**Given task:**
Copy out each line below that contains the string "height". Treat uppercase and lowercase as different when matching.

**Material provided:**
----

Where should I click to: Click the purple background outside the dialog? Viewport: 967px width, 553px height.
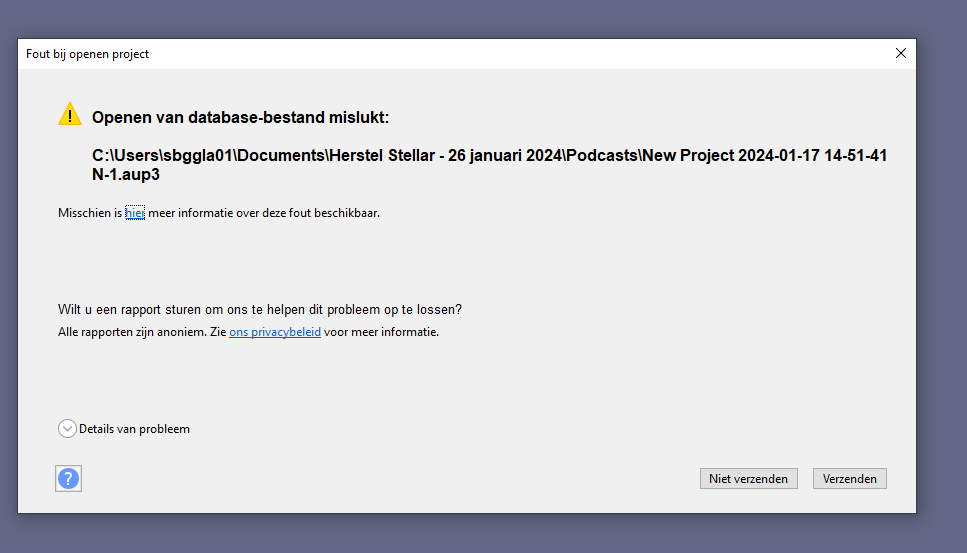coord(940,300)
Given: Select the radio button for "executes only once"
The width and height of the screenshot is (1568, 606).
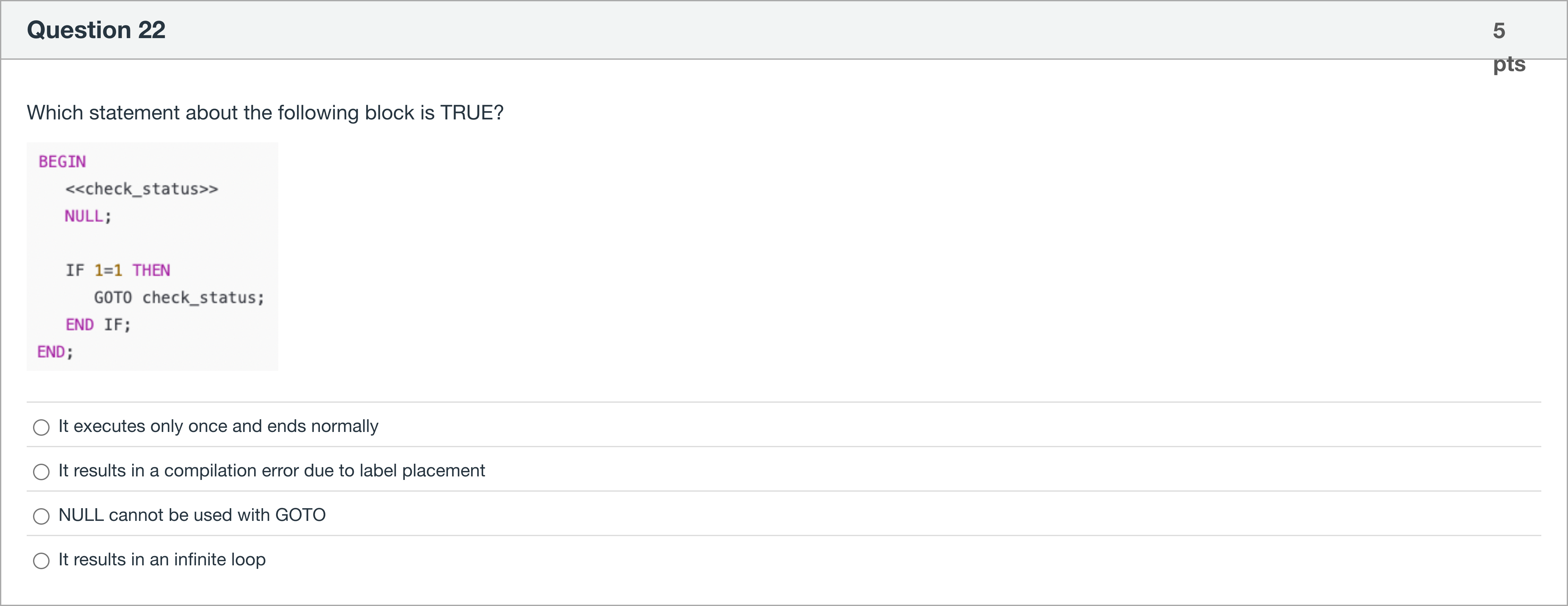Looking at the screenshot, I should click(x=41, y=427).
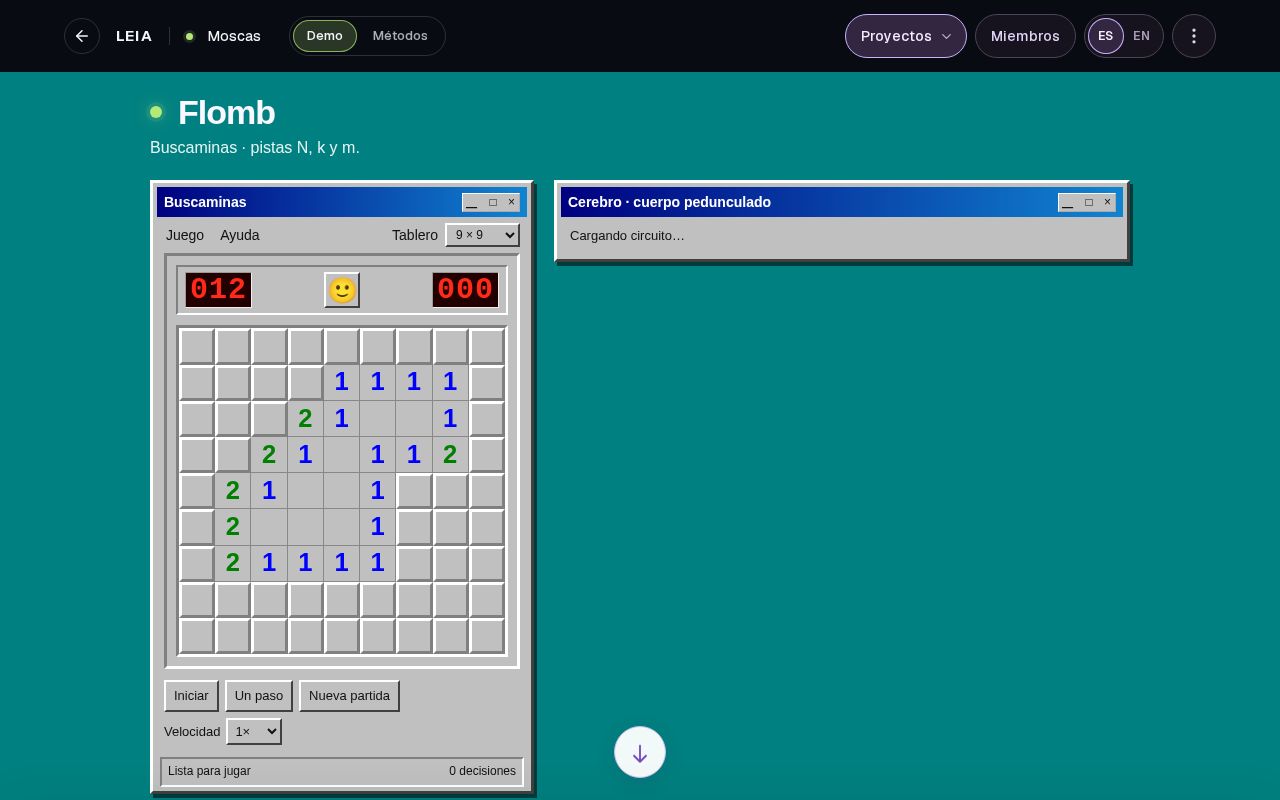Open the three-dot more options menu

pos(1194,36)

----

**The result:**
Where should I click to: Click the purple background outside the dialog? Viewport: 967px width, 553px height.
The width and height of the screenshot is (1568, 606).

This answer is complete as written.